Cache in app development

Hi. I’m facing cache problem when developing an app. When I run that app on Chrome, the UI, or compiled JS code, is not updated. So that, I need to clear the cache or open in incognito mode. But the PHP code is also cached. When I change my code in a controller, it does not affect the running app. I need to close and open another incognito window.
How can I fix this problem? Sometimes I need to update some apps and I want to make sure that every users get the latest updates.

Hello, there are multiple levels of catching generally possible. However, it is hard to guess you problem right now especially when you have multiple of them.

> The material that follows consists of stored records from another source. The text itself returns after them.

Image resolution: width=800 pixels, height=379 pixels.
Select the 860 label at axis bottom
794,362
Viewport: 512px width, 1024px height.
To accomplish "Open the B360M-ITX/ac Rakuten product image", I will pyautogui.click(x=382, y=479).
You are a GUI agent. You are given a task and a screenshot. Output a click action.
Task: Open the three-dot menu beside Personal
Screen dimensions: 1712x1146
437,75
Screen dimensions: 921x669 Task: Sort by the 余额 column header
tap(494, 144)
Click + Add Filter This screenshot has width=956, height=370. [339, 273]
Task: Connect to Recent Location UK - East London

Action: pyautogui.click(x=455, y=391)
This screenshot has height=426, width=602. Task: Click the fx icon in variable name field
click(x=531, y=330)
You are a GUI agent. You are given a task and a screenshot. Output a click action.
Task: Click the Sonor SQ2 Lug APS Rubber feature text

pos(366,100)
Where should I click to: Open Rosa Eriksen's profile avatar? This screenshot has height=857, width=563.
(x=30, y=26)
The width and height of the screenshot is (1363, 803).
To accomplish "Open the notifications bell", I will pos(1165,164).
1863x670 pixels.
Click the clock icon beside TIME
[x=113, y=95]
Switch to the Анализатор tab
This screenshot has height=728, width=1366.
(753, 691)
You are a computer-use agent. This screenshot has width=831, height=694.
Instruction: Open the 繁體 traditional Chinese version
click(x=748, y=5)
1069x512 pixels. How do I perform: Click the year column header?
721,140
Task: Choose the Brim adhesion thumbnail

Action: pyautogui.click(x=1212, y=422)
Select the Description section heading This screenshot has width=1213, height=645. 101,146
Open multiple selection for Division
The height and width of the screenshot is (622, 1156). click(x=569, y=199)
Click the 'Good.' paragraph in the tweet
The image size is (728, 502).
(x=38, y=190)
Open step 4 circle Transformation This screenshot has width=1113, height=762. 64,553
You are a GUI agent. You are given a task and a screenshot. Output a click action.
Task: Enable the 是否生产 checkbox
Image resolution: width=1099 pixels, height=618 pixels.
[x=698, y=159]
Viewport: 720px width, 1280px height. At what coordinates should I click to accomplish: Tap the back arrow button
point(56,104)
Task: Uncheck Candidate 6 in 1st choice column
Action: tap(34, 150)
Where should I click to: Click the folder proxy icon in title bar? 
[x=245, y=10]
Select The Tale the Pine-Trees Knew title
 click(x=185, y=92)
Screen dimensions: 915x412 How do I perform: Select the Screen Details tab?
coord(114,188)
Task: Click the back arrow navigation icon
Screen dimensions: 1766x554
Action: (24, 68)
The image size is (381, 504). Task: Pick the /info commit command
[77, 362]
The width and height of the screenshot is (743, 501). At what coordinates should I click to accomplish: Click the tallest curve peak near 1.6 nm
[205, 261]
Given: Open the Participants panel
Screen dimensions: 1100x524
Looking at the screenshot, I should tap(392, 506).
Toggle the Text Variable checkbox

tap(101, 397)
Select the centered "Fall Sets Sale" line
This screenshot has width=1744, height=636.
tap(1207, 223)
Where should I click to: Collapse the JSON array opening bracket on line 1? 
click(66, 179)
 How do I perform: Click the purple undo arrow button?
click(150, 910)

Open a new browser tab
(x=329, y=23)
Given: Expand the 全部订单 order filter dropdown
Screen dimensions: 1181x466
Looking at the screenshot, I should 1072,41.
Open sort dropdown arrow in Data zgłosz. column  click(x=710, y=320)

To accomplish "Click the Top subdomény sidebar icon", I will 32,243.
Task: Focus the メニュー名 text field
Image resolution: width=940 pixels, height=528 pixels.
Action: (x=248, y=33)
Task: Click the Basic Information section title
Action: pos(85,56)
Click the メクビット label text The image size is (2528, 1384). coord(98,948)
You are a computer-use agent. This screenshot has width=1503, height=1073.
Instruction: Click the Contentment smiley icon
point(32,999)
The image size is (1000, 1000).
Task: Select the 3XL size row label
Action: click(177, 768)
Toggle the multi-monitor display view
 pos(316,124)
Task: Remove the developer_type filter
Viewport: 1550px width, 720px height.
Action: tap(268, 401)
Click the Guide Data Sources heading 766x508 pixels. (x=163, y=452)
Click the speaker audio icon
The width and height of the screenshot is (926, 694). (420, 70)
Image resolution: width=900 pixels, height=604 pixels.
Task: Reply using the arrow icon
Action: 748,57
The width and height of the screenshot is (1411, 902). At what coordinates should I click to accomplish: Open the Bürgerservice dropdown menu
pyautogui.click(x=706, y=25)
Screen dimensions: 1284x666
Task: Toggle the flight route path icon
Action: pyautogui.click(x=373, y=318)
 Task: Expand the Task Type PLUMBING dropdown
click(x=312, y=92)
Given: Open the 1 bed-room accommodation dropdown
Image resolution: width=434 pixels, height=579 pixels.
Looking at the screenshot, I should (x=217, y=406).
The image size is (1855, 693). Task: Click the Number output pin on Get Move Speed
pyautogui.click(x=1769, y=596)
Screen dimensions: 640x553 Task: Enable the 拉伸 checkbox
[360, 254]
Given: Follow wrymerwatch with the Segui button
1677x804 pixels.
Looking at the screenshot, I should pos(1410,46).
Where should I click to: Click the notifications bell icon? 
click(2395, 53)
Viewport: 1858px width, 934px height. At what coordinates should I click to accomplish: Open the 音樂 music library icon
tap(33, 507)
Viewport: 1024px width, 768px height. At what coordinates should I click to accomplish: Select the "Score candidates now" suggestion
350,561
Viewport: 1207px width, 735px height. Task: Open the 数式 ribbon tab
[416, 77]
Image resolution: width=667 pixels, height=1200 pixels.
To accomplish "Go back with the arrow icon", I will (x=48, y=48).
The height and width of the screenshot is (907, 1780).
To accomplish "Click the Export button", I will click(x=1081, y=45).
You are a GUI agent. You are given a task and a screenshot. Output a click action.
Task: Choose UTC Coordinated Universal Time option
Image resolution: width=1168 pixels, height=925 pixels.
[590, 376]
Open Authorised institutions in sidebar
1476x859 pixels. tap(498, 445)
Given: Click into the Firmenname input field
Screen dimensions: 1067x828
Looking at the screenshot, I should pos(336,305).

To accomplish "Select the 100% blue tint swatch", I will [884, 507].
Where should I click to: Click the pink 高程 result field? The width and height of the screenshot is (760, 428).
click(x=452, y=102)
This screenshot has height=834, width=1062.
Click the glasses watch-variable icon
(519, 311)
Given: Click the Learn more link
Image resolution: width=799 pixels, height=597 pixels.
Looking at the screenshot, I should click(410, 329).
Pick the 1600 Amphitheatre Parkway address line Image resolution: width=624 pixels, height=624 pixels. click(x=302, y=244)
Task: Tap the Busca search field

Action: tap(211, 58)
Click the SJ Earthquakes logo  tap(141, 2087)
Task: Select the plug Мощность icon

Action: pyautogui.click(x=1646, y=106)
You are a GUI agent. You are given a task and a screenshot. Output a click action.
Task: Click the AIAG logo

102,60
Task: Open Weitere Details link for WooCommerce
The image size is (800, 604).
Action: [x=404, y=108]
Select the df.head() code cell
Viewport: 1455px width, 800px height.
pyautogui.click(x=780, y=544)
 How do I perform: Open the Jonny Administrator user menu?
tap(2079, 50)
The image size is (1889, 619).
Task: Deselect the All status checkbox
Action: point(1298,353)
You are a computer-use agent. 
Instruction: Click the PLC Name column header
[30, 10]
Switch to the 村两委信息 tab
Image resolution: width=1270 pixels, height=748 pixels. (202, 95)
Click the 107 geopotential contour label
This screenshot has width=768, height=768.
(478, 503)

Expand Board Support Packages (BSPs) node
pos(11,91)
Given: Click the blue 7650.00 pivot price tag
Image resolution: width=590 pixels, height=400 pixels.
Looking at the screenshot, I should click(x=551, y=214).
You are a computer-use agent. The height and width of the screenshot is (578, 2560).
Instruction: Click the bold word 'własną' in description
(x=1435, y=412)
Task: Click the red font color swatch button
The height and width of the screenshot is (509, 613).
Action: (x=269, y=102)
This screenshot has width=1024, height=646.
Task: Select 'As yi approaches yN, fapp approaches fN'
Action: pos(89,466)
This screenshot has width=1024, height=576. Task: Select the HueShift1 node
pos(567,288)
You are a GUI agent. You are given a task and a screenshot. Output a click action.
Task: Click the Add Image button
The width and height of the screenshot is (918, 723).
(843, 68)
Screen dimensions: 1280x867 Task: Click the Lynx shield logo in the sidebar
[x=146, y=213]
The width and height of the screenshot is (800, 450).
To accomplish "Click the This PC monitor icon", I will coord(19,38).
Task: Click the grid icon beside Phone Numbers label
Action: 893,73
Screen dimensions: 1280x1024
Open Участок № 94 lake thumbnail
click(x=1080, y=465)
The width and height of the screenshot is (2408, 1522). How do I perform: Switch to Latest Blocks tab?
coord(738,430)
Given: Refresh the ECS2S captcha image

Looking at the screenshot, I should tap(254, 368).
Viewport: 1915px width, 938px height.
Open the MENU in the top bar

What is your setup of development? Are you using the docker setup from Julius Härtel? In fact,I would first try to fix the backend to role that out. Theoretically, there should be no catches in PHP involved during development. Is OpCache enabled? Is there a facing proxy between browser and server? Or is the browser doing the caching?

For frontend development, I assume you are using hot module reload? Then, all caches are bypassed.

I have never seen problems with caching during development to be honest. So, you might want to share a bit more of your setup of app :wink: .

Christian

I just pull image Nextcloud 27 from Docker Hub. There’s no proxy.

What is OpCache? I haven’t heard it before. ;-;

Long sorry short: PHP: OPcache - Manual
It is a jit complete for PHP to speed up execution. If the PHP binary for some reason does not detect the changes in the PHP files, there could be stale cache entries used. But I highly doubt that. However, it could be one point of problems, though.

I would highly encourage to use a real development environment. This is for multiple reasons:

  1. You can be sure that this setup work with other users as well
  2. Any new features of the environment you can use. As I wrote, have a look at GitHub - juliushaertl/nextcloud-docker-dev: Nextcloud development environment using docker-compose. It is built just for development with all stuff in mind.
  3. Production code might have caches at various levels that makes development harder than needed. Go for a development environment.
  4. A common environment simplifies inter-app support from other maintainers.

I had my custom environment as well and switched to the environment of Julius and I am happy with it.